Bald greifbare Ergebnisse?Biontechs Kampf gegen Krebs steuert auf entscheidende Phase zu

Die Hoffnungen, dass Biontech mit seinen Krebsmedikamenten den Durchbruch schafft, sind hoch. Dieses Jahr könnte es auf dem Weg dorthin wegweisende Entscheidungen geben. Bis 2030 streben die Mainzer mehrere zugelassene Produkte an.
Das Biotechunternehmen Biontech treibt die Entwicklung seiner Medikamenten-Pipeline gegen Krebs voran und will sich unabhängiger vom Geschäft mit Covid-19-Impfstoffen machen. Im laufenden Jahr erwartet Biontech Daten aus sieben Studien in einer späten Entwicklungsphase. Fünf davon seien potenziell zulassungsrelevant, teilte das Unternehmen vor einer Präsentation auf der J.P. Morgan Healthcare-Konferenz in San Francisco mit.

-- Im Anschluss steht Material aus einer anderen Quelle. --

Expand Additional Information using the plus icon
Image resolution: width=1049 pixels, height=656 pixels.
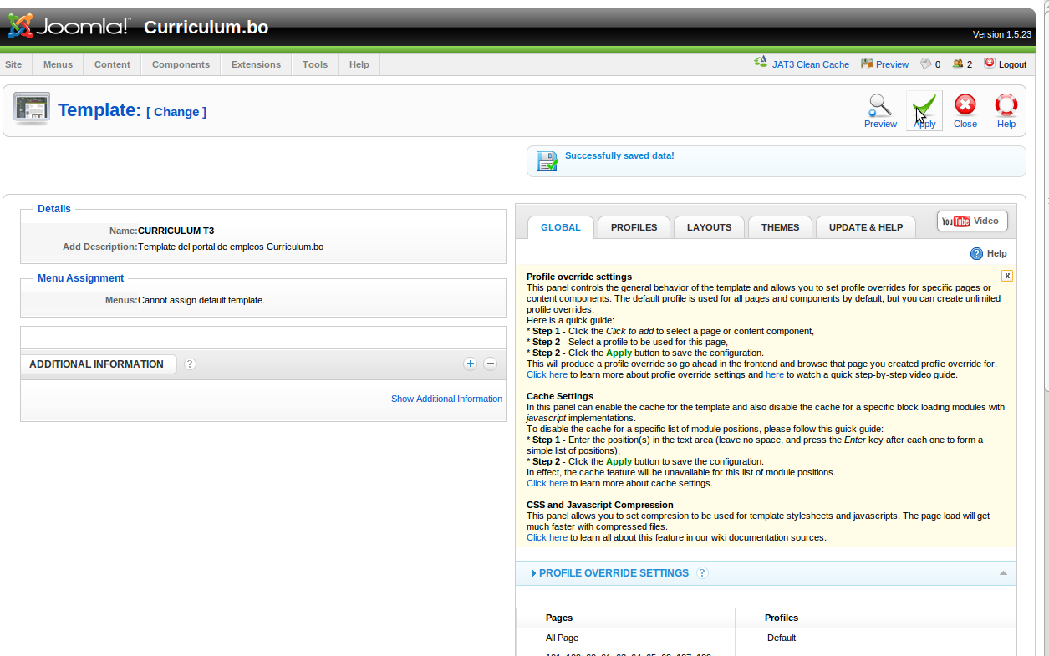pos(470,364)
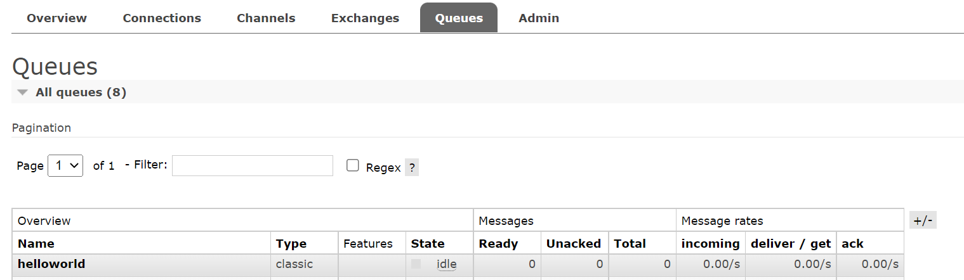
Task: Sort queues by Type column header
Action: coord(291,243)
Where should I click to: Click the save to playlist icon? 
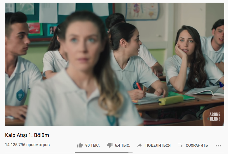180,145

Zudem solle die Zahl der laufenden klinischen Studien in der entscheidenden Phase 3 im Bereich Onkologie bis Ende 2026 von derzeit 9 auf 15 steigen. Die Pipeline umfasse unter anderem Immunmodulatoren, Antikörper-Wirkstoff-Konjugate (ADC) sowie mRNA-Krebsimmuntherapien.
"2026 ist für uns ein Jahr, in dem wissenschaftliche Fortschritte zu greifbaren Ergebnissen werden", erklärte Biontech-Chef Ugur Sahin. Positive Studienergebnisse sollen den Weg für mehrere Produkteinführungen ebnen. Das strategische Ziel sei es, Biontech bis 2030 als Onkologieunternehmen mit mehreren zugelassenen Produkten zu etablieren. Dafür habe die Gesellschaft in den vergangenen zwei Jahren die Zahl ihrer klinischen Studien in späteren Phasen im Bereich Onkologie mehr als verdoppelt.
Finanziell ist das Unternehmen für die kostspielige Forschung gut gerüstet. Zum 31. Dezember 2025 verfügte Biontech nach eigenen Angaben über rund 17,2 Milliarden Euro an Zahlungsmitteln und Wertpapieren. Für das laufende Jahr rechnet der Konzern jedoch mit einem moderaten Rückgang der Umsätze mit dem Covid-19-Impfstoff Comirnaty. Umsätze aus dem Verkauf von Onkologieprodukten werden für 2026 noch nicht erwartet.